With the pictures removed, reproduce exactly the lines from the one that contains "Click the Chat sidebar icon" through the last line of the entries below.

........

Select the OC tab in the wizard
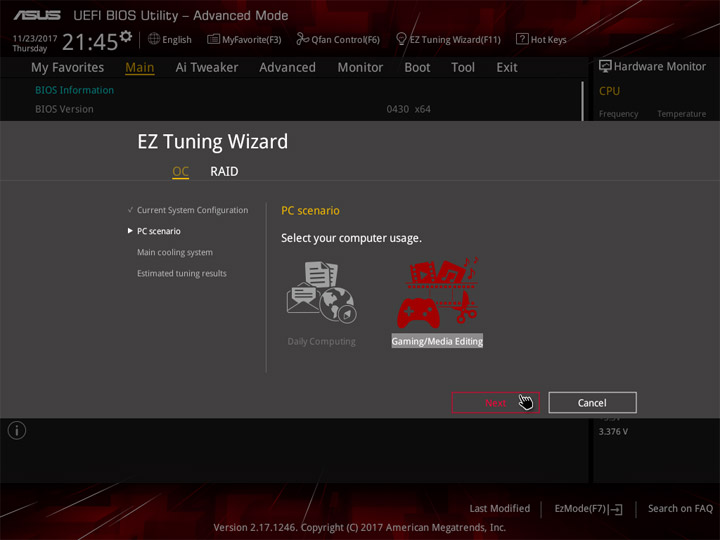 click(x=180, y=172)
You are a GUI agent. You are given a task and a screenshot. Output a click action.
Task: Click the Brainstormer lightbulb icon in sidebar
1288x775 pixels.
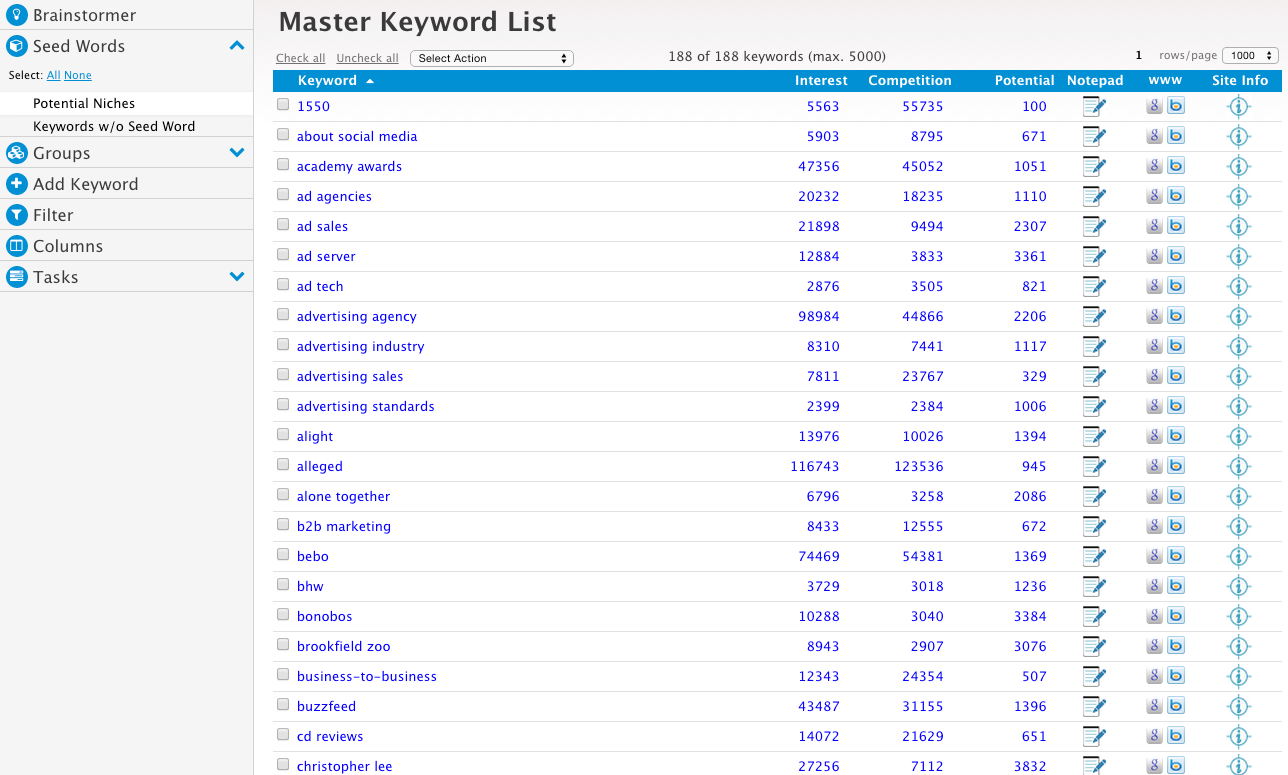pyautogui.click(x=16, y=16)
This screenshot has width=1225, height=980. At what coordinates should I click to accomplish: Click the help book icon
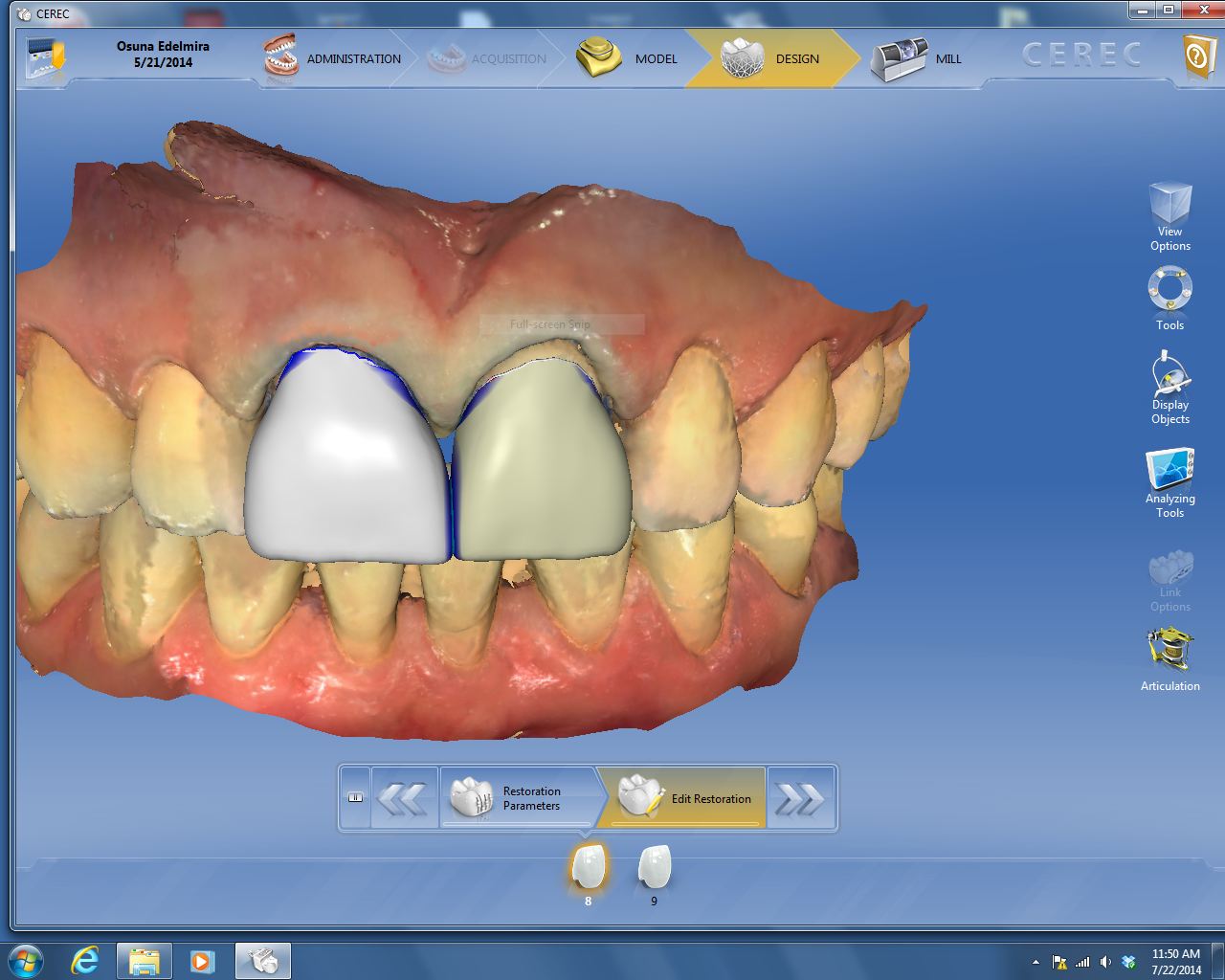[1198, 57]
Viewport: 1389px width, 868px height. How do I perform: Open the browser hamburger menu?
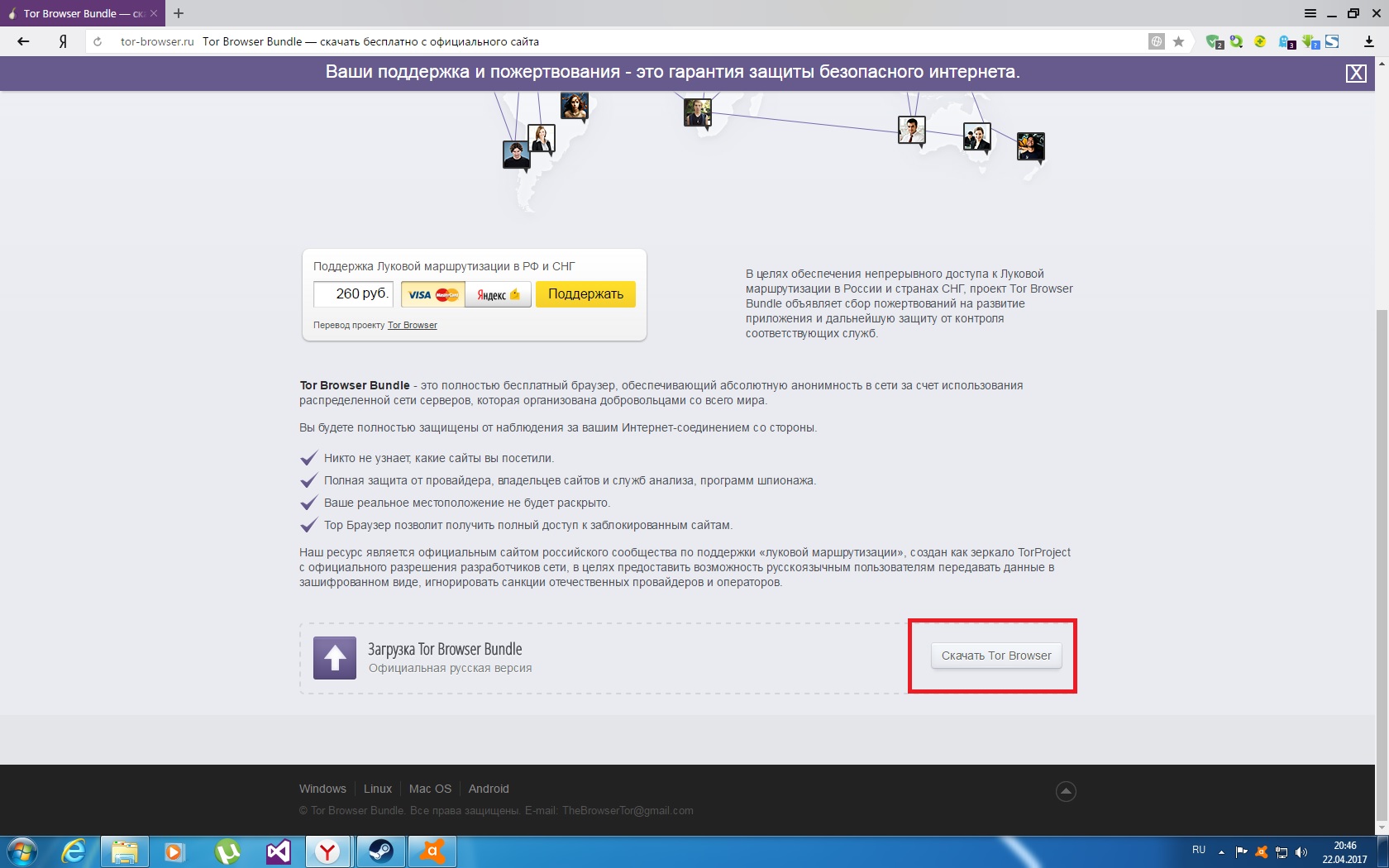click(x=1310, y=13)
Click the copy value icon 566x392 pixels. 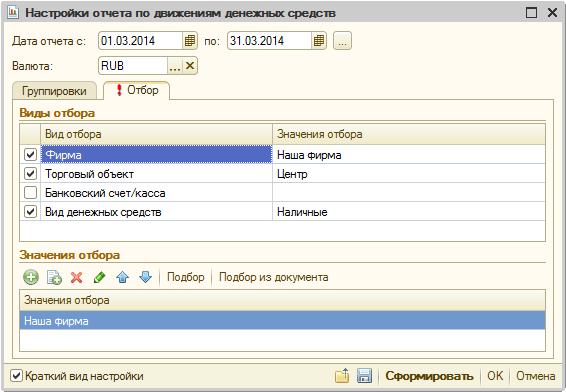(x=54, y=278)
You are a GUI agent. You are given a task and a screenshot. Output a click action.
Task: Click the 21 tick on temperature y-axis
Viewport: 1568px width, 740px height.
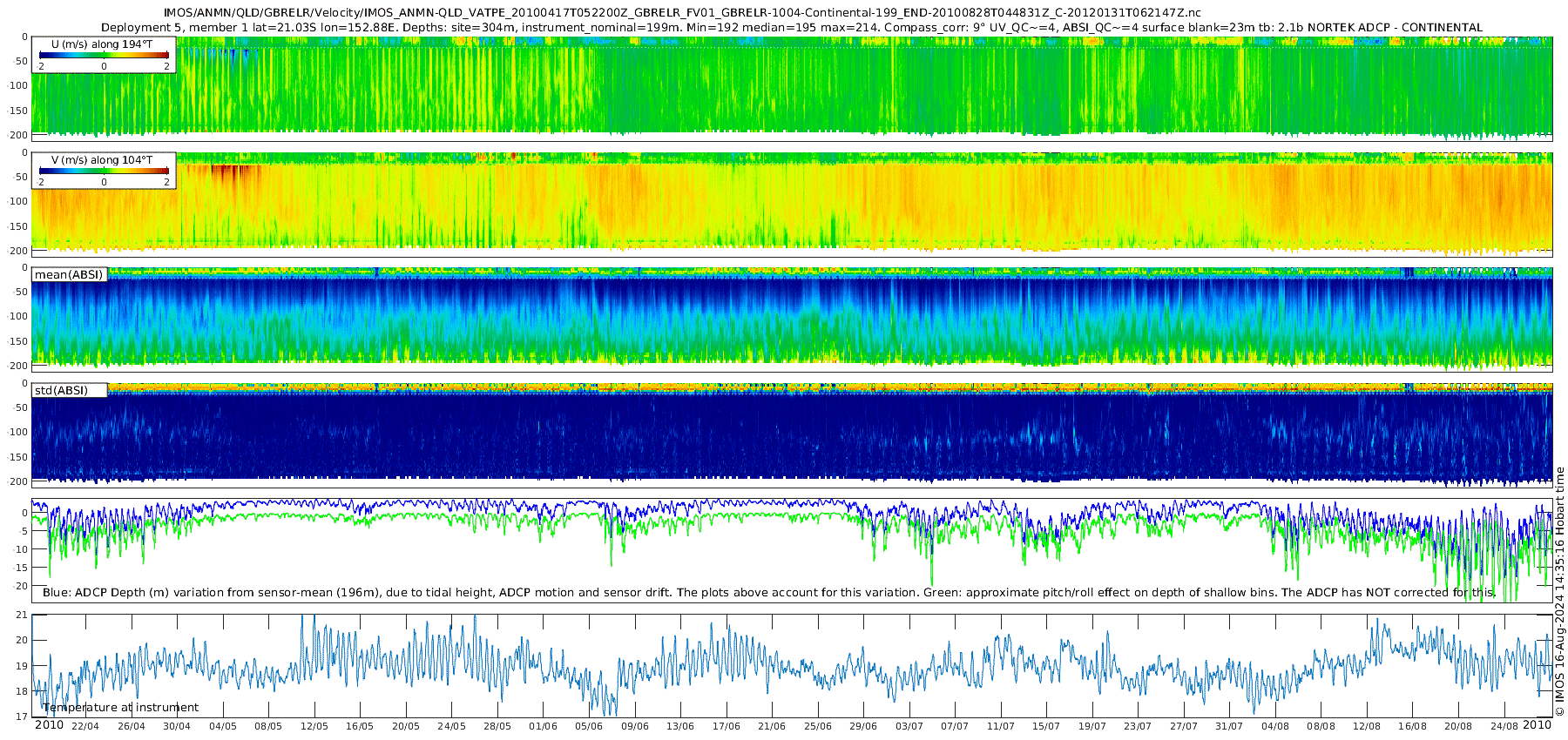click(23, 616)
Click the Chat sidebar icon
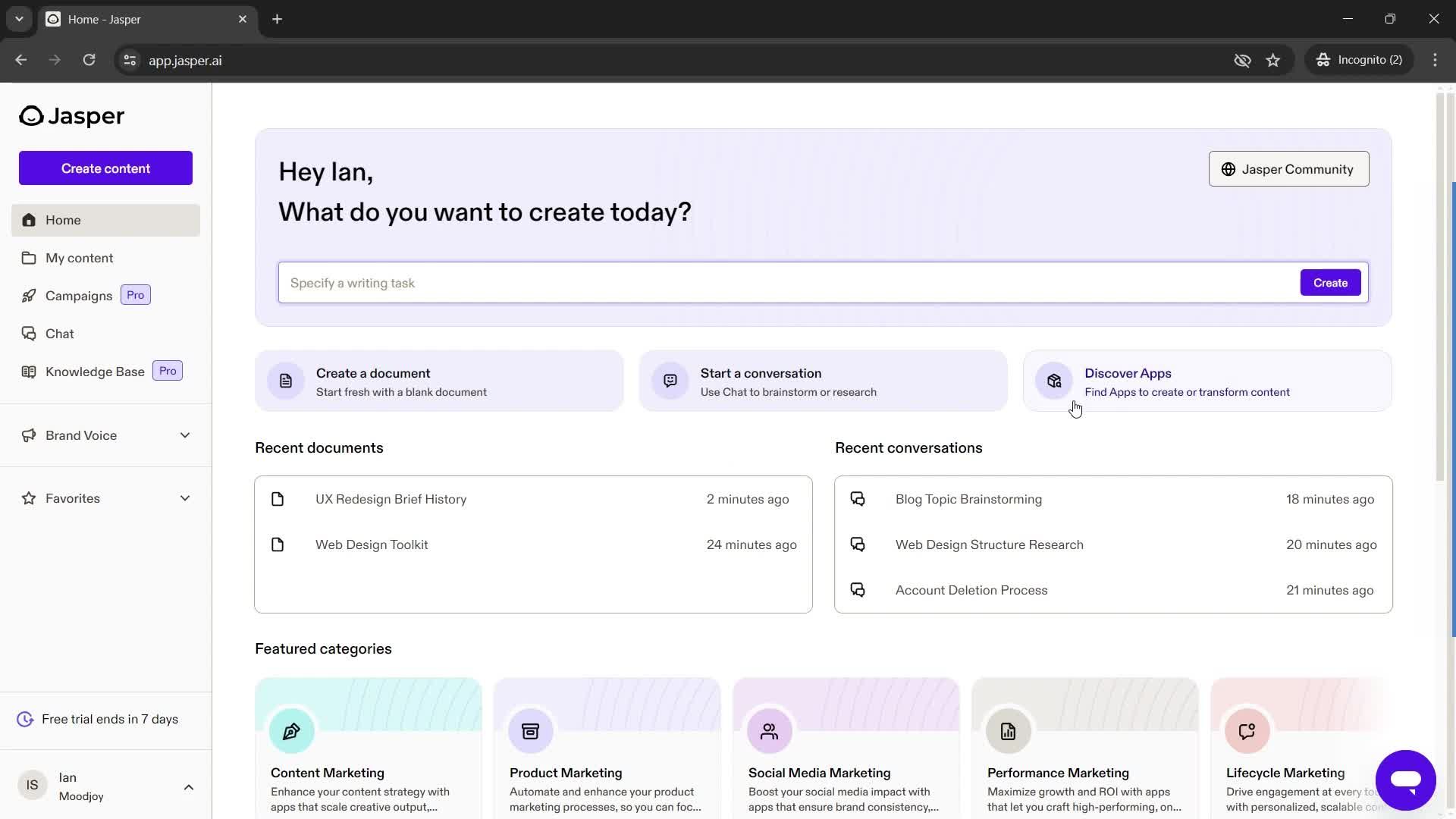Image resolution: width=1456 pixels, height=819 pixels. 28,333
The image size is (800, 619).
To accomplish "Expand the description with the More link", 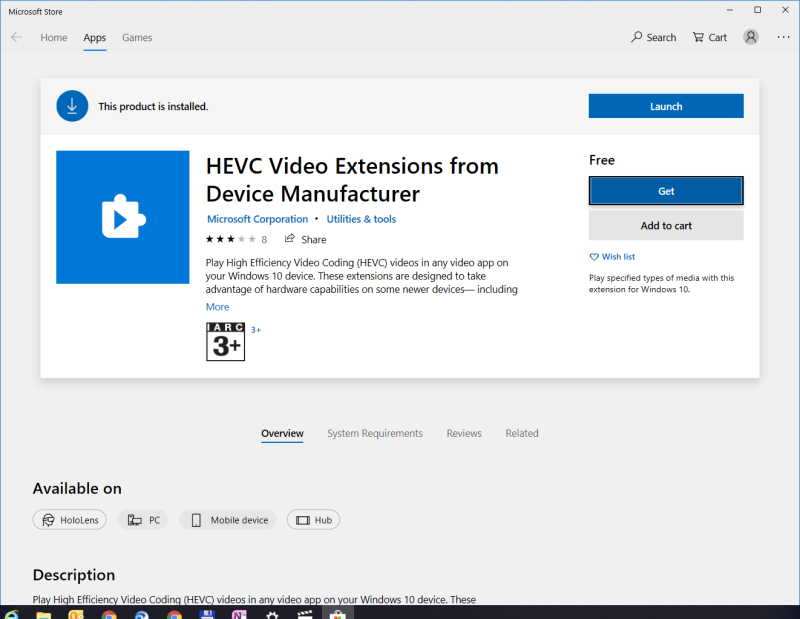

........

Response area:
Click the Chat sidebar icon
Image resolution: width=1456 pixels, height=819 pixels. 28,333
The image size is (800, 619).
To accomplish "Expand the description with the More link", 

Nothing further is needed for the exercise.